● **Data lines**:
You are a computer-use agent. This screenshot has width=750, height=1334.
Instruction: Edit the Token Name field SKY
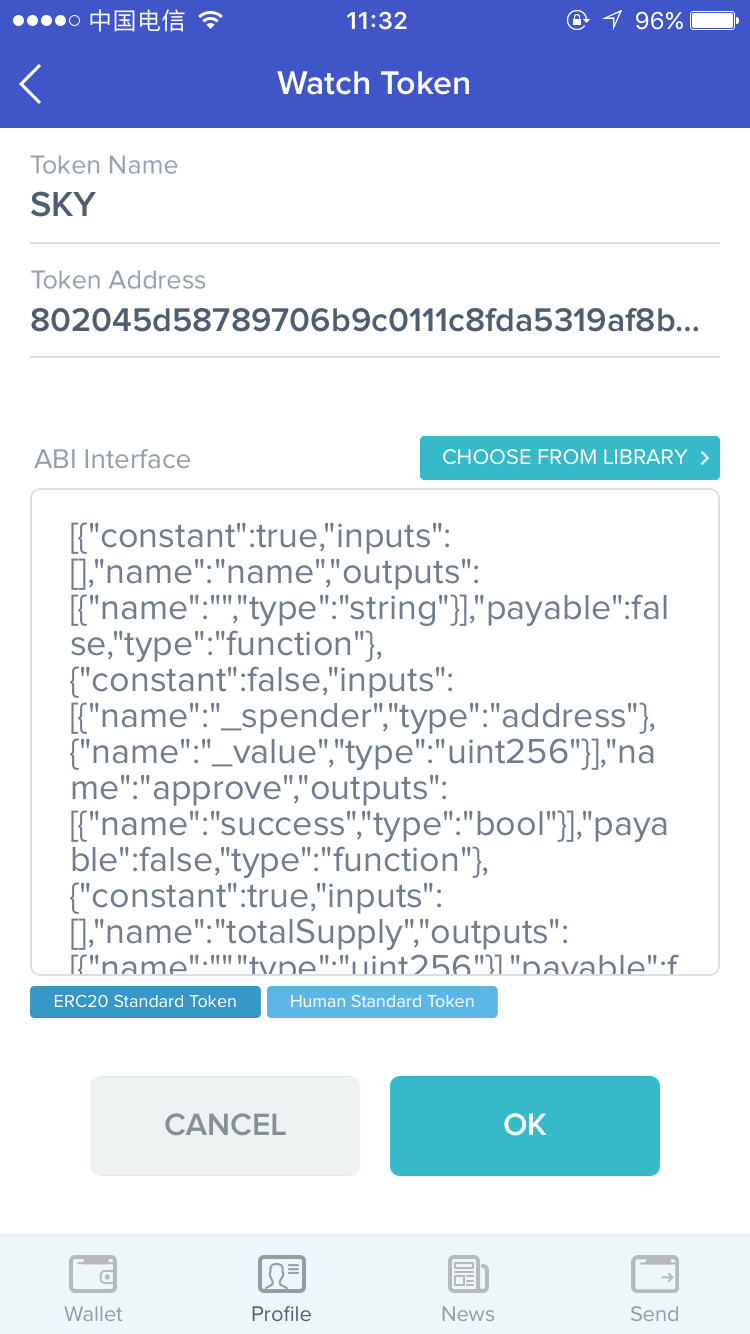pos(375,205)
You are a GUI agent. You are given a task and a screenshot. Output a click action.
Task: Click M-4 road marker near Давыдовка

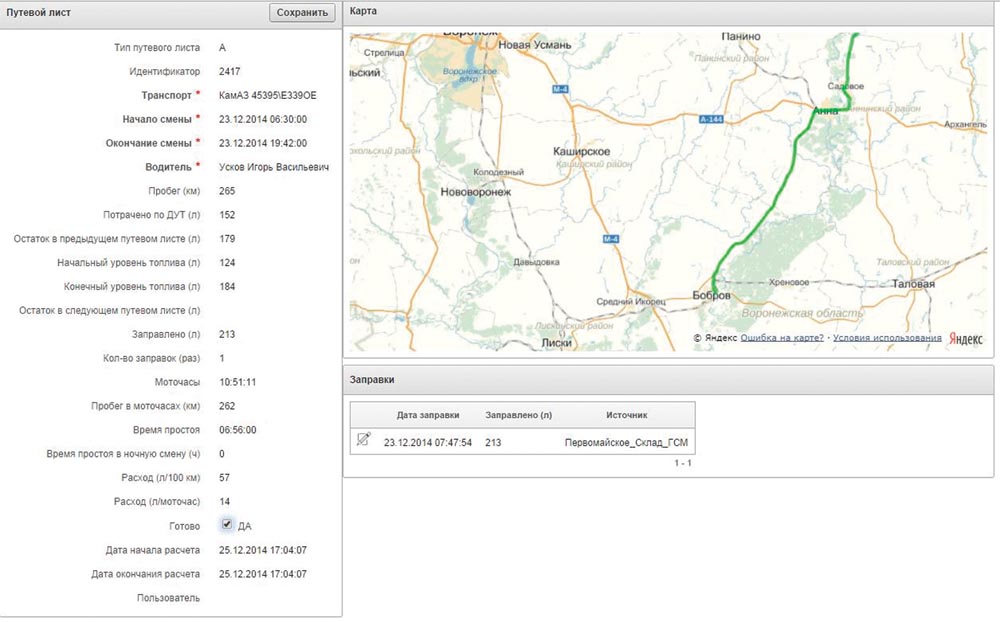(x=611, y=239)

● **PROBLEM REQUIREMENTS**:
Turn the records above into a Markdown table with the columns "Row" and "Line," giving each nonblank line its own numbered row and skipping blank lines. Omit the pictures.

● **CORRECT ANSWER**:
| Row | Line |
|---|---|
| 1 | You are a computer-use agent. This screenshot has width=750, height=1334. |
| 2 | Instruction: Edit the Token Name field SKY |
| 3 | pos(375,205) |
| 4 | You are a GUI agent. You are given a task and a screenshot. Output a click action. |
| 5 | Task: Click M-4 road marker near Давыдовка |
| 6 | (x=611, y=239) |